We have used three different databases such as PubMed, Web of Science, and Scopus for the search of relevant articles published during the last 5 years to identify the most current studies published regarding the use and cost of chatbots in health. The search strategy is based on mainly three selected keywords: “Chatbots,” “Health” AND “Cost within the fields” “title, abstract and keywords,” depending on the database consulted (Table 1). Nevertheless, although the word “Costs” was a keyword in our search, this survey did not estimate the cost or savings of the chatbot.
Search strategy: PubMed, Web of Science, and Scopus.
Source: Authors’ elaboration.
Studies are included if they meet the following inclusion criteria: (a) full-text articles; (b) written in English or Spanish; (c) published in peer-reviewed journals; (d) published in the last 5 years; (e) focused on create a chatbot for the use in medicine. Meanwhile, studies are excluded from the further review if (a) results are not reported; (b) are non-English or non-Spanish publications; (c) are review articles, conference presentations, abstracts, editorial letters, or comments; (d) are deemed outside of the scope of the present review, that is, they do not focus on their application in medicine.
Study selection and data extraction
Using the procedure and criteria mentioned above, 231 articles are identified by the search strategy in our databases. Of all, 58 studies are found in PubMed, 123 in Web of Science, and 50 in Scopus. After the exclusion of the duplicates, 169 articles are screened. Titles and abstracts are reviewed, and 86 articles do not fulfill the inclusion criteria, so they are excluded. In total, 83 studies are included for full-text screening and reviewed, of which 52 are excluded, to do this, figures (such as flowcharts) and tables were used to synthesize the data. Therefore, the final number of studies included in this review is 33. Figure 1 summarized the search selection procedure as Table 2 shows the results.

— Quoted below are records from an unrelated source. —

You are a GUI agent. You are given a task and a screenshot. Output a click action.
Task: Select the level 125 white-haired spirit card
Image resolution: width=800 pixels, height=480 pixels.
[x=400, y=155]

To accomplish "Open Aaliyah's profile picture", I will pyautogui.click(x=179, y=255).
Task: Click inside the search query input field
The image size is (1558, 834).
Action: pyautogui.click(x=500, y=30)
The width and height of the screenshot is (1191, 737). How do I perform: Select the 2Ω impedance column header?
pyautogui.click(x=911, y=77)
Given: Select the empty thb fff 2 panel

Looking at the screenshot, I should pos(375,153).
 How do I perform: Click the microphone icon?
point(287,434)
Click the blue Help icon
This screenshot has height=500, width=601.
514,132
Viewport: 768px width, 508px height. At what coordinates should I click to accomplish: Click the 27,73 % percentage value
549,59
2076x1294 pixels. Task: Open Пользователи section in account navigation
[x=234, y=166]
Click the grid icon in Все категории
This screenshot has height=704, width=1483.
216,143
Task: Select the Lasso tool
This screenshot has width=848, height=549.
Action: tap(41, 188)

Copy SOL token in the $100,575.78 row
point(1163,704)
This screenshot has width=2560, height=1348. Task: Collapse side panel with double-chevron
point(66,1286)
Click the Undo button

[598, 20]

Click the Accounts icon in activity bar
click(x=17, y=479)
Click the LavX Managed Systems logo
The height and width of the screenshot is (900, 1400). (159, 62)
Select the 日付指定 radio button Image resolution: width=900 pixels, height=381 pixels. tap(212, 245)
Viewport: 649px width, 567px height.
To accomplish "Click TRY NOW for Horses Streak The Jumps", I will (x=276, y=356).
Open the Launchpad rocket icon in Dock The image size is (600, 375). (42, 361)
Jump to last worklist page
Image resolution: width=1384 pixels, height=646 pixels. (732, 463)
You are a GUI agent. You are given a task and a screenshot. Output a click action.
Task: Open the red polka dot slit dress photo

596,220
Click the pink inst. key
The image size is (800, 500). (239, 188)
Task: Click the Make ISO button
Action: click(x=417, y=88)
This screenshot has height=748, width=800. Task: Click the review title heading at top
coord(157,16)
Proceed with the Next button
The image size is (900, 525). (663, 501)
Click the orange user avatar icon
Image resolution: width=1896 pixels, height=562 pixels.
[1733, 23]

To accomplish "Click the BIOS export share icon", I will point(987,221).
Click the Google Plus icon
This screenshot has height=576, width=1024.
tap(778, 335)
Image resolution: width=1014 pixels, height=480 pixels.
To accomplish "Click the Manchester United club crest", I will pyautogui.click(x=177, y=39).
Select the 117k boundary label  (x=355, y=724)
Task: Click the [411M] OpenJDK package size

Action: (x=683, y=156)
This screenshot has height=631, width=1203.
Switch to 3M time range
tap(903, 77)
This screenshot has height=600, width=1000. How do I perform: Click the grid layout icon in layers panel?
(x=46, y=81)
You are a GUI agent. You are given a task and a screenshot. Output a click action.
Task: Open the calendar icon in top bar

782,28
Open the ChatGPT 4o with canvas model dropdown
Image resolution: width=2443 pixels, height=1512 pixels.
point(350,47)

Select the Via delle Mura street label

Flow diagram for the search process for identifying and including references for the systematic review.
Summary of the case studies.
Source: Authors’ elaboration.
AIML: artificial intelligence markup language; CBL: cognitive behavioral therapy; NLP: natural language processing technology; HIV: human immunodeficiency virus.
After removing duplicates, two independent reviewers performed the first selection of the screening process. To assess the quality of the articles selected in this systematic review, the authors applied a structured methodology to ensure the rigor and reliability of the included studies. On the one hand, studies were initially assessed against predefined inclusion criteria, such as the relevance of the approach to the use of chatbots in healthcare (communication, diagnosis, patient monitoring, and medical information management), their methodological design, and the availability of complete data. Articles that did not meet these criteria were excluded. On the other hand, studies that passed the initial review were assessed by at least two independent reviewers to reduce bias in the quality assessment. In case of disagreement, both researchers discussed the article with a third reviewer and a joint decision was reached (include or exclude the article). For each of the studies selected for inclusion, one author designed a data extraction procedure that was approved by the other review authors. The extraction form included the following data: authors and year of publication, country, study objectives, population characteristics and sample size, type of nudge, duration of intervention, setting, study outcome, and outcome.
As shown in Figure 2, the first paper found on the use and cost of chatbots in healthcare was published in 2020, despite this literature review covering the last 5 years. In this document, a total of 31 articles are considered. The temporal evolution has been increasing from 2020 to 2023. Thus, in the first year, there were 2 articles, while the highest number of articles was published in 2023 (14 articles). The annual growth of articles has been as follows. From 2020 to 2021, articles analysing interactive systems to facilitate communication, diagnosis, patient follow-up, and medical information management have increased by 250.00%, from 2 articles to 7. From 2021 to 2022, this percentage has grown to a lesser extent, by 14.29%, from 7 to 8 publications related to our objective. Meanwhile, from 2022 to 2023, the annual growth corresponds to 75.00%, increasing to 14 articles.

Evolution of published papers over time.
Then, Figure 3 plotted the distribution of the selected studies by country. In this context, most studies were conducted in India (

Distribution of individual country articles by country.
According to the applications of chatbots in health, here were a synthesis of the chatbot interventions described in the reviewed articles. The articles were grouped by similar types of interventions, demonstrating the diverse applications of chatbot interventions in healthcare, ranging from mental health support and medical information to appointment management and health education.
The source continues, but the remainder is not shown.